Le FLN, un parti au service des affairistes

Une fois n’est pas coutume, le FLN a décidé de contester de manière virulente une décision du gouvernement. Les députés de l’ex-parti unique sont montés au créneau pour dénoncer l’entrée en vigueur, à partir de ce mercredi 1er juillet, de l’obligation de paiement par chèque pour les transactions dont le montant est supérieur à un million de  dinars.

Pour justifier l’opposition du FLN à la décision du gouvernement, Mohamed Djemaa, chef du groupe parlementaire du FLN à l’Assemblée populaire nationale, a avancé des arguments techniques. Selon lui, les banques ne sont pas prêtes pour gérer ce changement.

« Nos banques n’ont pas les aptitudes pour appliquer cette décision. En plus, il n’y a pas suffisamment d’agences bancaires en Algérie pour prendre en charge une telle opération (…) Nos citoyens n’ont pas la culture du paiement par chèque. Ils n’ont pas confiance dans les banques. De plus, ces banques souffrent d’une incapacité structurelle à offrir de véritables prestations aux citoyens », a-t-il dit. Avant de menacer : « En conséquence, nous refusons cette mesure et nous mettons en garde contre ses conséquences ».

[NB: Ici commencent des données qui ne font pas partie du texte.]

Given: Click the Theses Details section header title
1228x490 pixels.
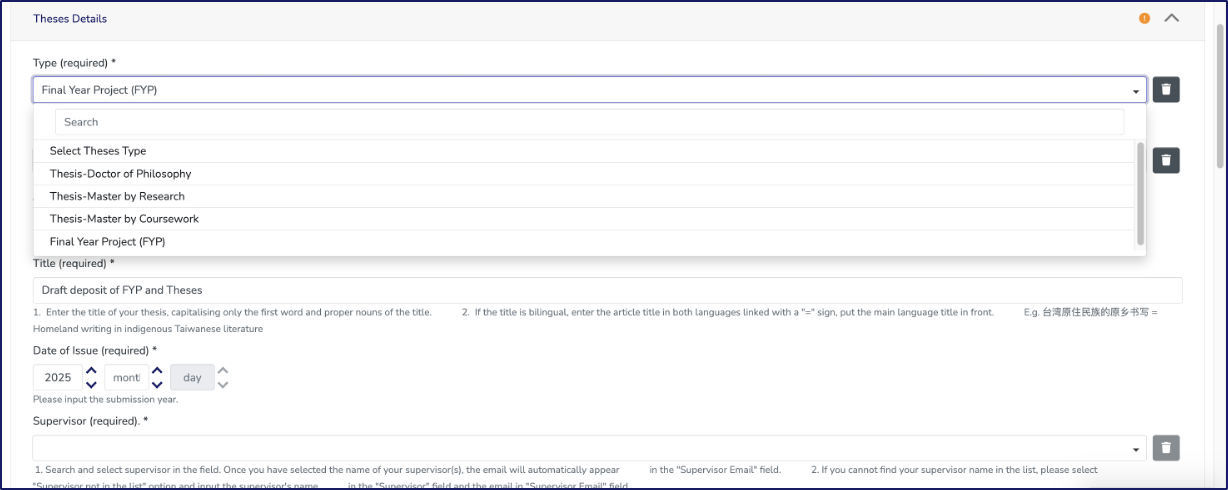Looking at the screenshot, I should (x=70, y=19).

Avancer de tels arguments et vouloir mettre l’intérêt du citoyen en avant dénotent une certaine mauvaise foi de la part du FLN. Certes, la couverture bancaire reste très insuffisante. Mais en quoi peut-elle être un frein à la mise en application d’une mesure concernant les paiements supérieurs à un million de dinars ? Pour un simple citoyen, ce type de transactions n’est pas quotidien. Il intervient notamment lors de l’achat d’un appartement ou d’une voiture. Des opérations que le citoyen est amené à effectuer que quelques fois dans sa vie, voire une seule fois dans le cas de l’acquisition d’un appartement.

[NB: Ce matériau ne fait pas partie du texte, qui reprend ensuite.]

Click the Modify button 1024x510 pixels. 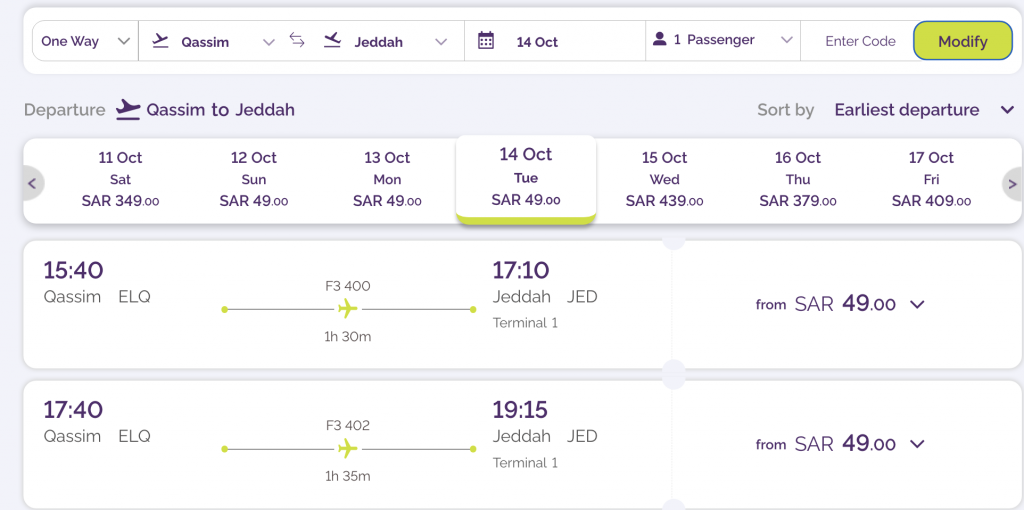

Ce que Mohamed Djemaa ne dit pas c’est que la mesure gêne surtout les barons de l’informel qui semblent exercer une forte influence au sein du FLN. Pour eux, ce type de transaction est en effet quotidien. Pour s’approvisionner, ils devront désormais passer par le circuit bancaire. Ce qui les obligerait à déclarer au moins une grande partie de leurs revenus pour ne pas attirer l’attention des services fiscaux.

En montant au créneau, les élus du FLN ne défendent pas le citoyen comme ils prétendent. Ils cherchent uniquement à perpétuer des pratiques maffieuses qui portent atteinte à l’économie nationale. Avec leur action, ils viennent de discréditer définitivement leur parti, désormais officiellement lié aux milieux affairistes.